Given three concentric spherical shells X, Y, and Z with radii a, b, and c respectively, and with surface charge densities ( $\sigma$ ), ( $-\sigma$ ), and ( $\sigma$ ) respectively, we know that the potential at the surface of a sphere due to a uniform surface charge is given by:

$ V = \frac{1}{4\pi\epsilon_0} \frac{Q}{r} $

where ( $\epsilon_0$ ) is the permittivity of free space, ( Q ) is the total charge on the sphere, and ( r ) is the radius of the sphere.
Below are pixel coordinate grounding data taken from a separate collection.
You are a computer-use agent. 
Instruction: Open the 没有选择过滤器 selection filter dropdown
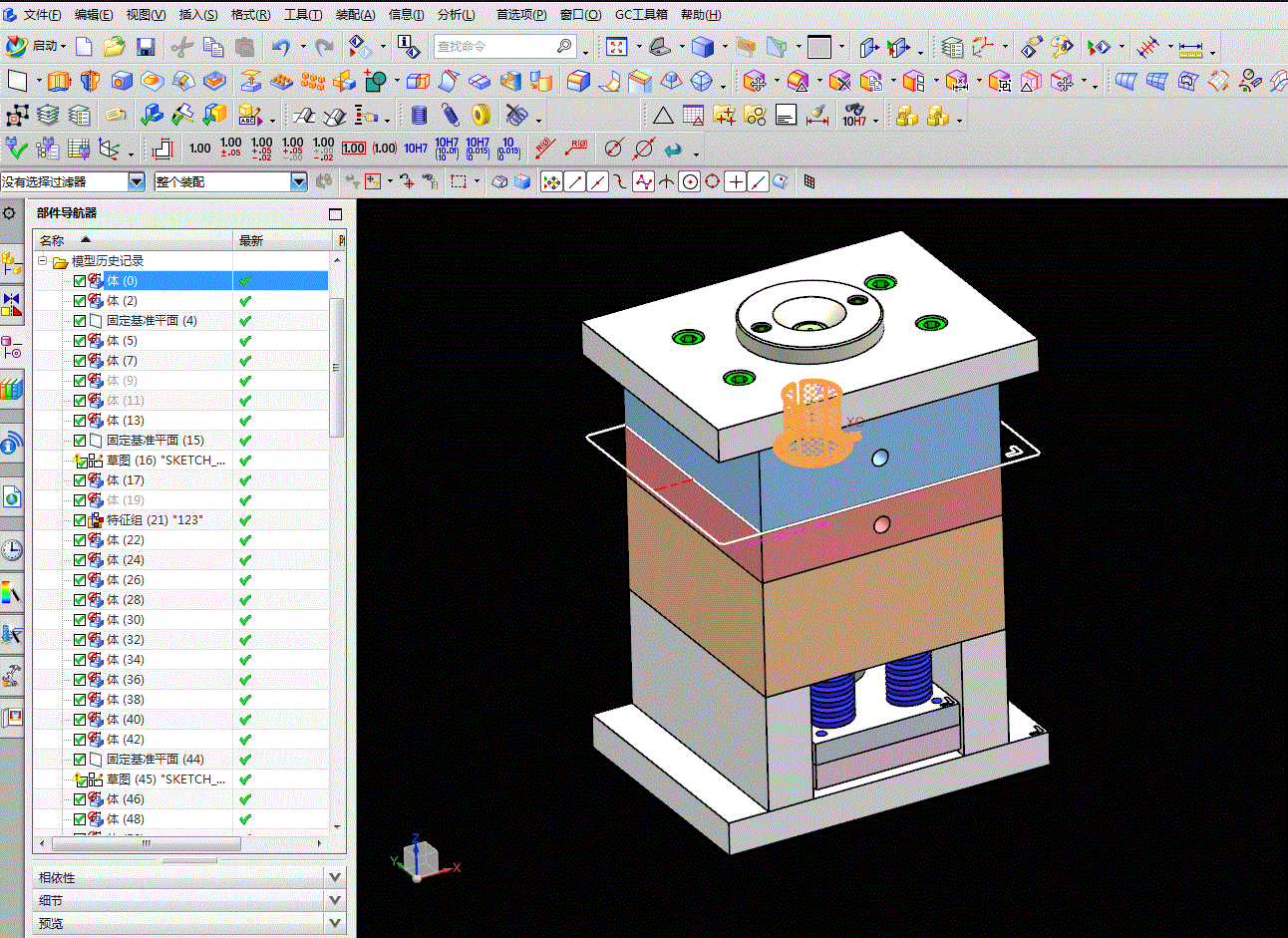137,181
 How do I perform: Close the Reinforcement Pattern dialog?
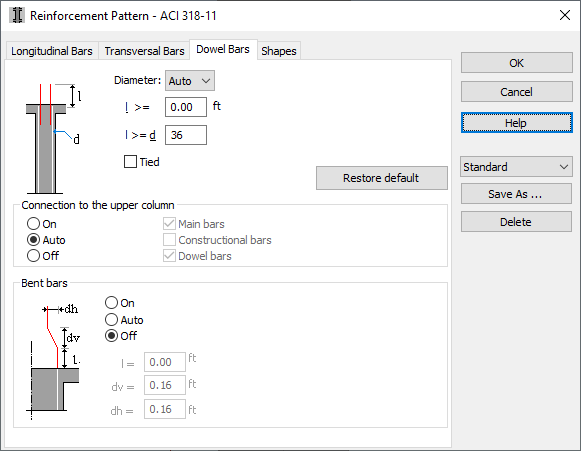(565, 15)
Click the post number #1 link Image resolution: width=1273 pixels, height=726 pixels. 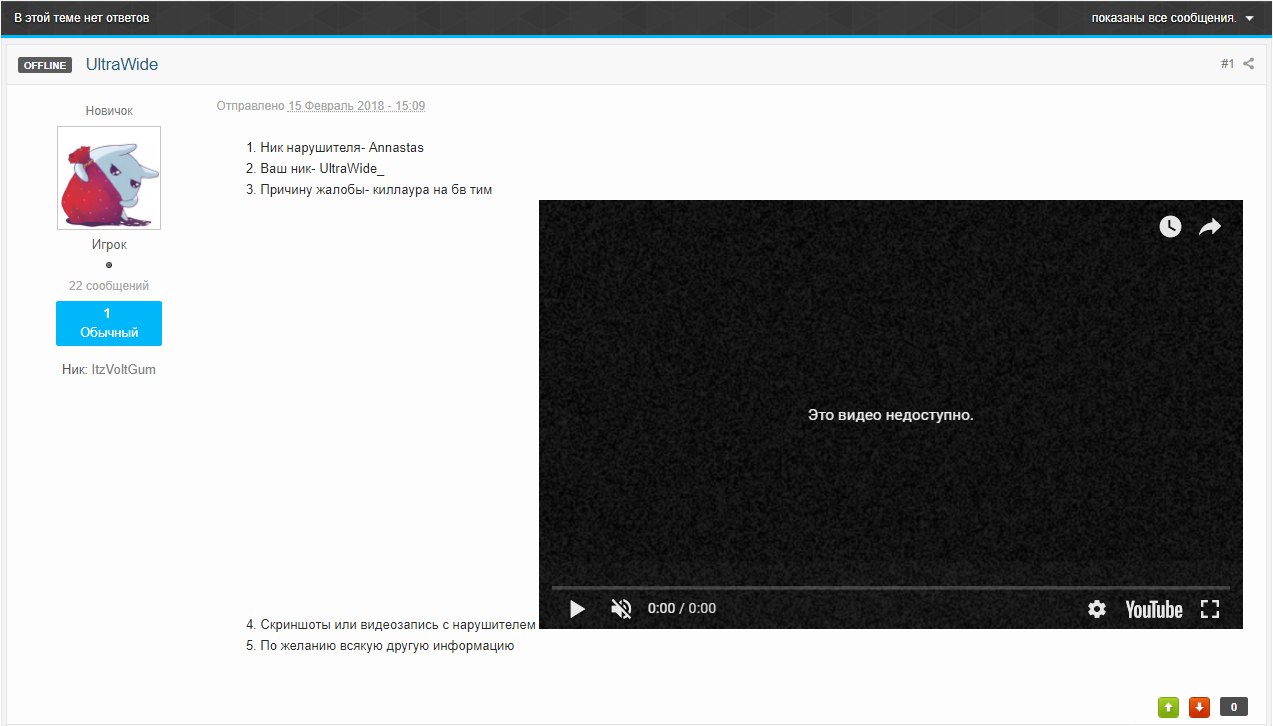pos(1227,64)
However, in this case, the total charge on each sphere is given by its surface charge density ( $\sigma$ ) times its surface area ( $4\pi r^2$ ). Substituting this into the formula for ( Q ) gives:

$ Q = \sigma 4\pi r^2 $

So the potential at the surface of each sphere is given by:

$ V = \frac{1}{4\pi\epsilon_0} \frac{\sigma 4\pi r^2}{r} = \frac{\sigma r}{\epsilon_0} $

We are given that the potential at X and Z are the same. Thus:

$ V_X = V_Z $

Substituting the formula for the potential into this equation gives:

$ \frac{\sigma a}{\epsilon_0} = \frac{\sigma c}{\epsilon_0} $

This simplifies to:

$ a = c $

However, we also need to take into account the effect of the charge on shell Y on the potentials at X and Z. The potential at any point due to a charged shell is the same everywhere outside the shell, so we can add the potential due to shell Y at X to both sides of the equation. This gives:

$ \frac{\sigma a}{\epsilon_0} - \frac{\sigma b}{\epsilon_0} + \frac{\sigma c}{\epsilon_0} = \frac{\sigma a}{\epsilon_0} + \frac{\sigma c}{\epsilon_0} $

This simplifies to:

$ c(a - b + c) = a^2 - b^2 + c^2 $

Further simplification gives:

$ c(a - b) = a^2 - b^2 $

So:

$ c = a + b $

Given that the radii of X & Y are 2 cm and 3 cm, respectively, we have:

$ c = 2\, \text{cm} + 3\, \text{cm} = 5\, \text{cm} $

Therefore, the radius of shell Z is 5 cm.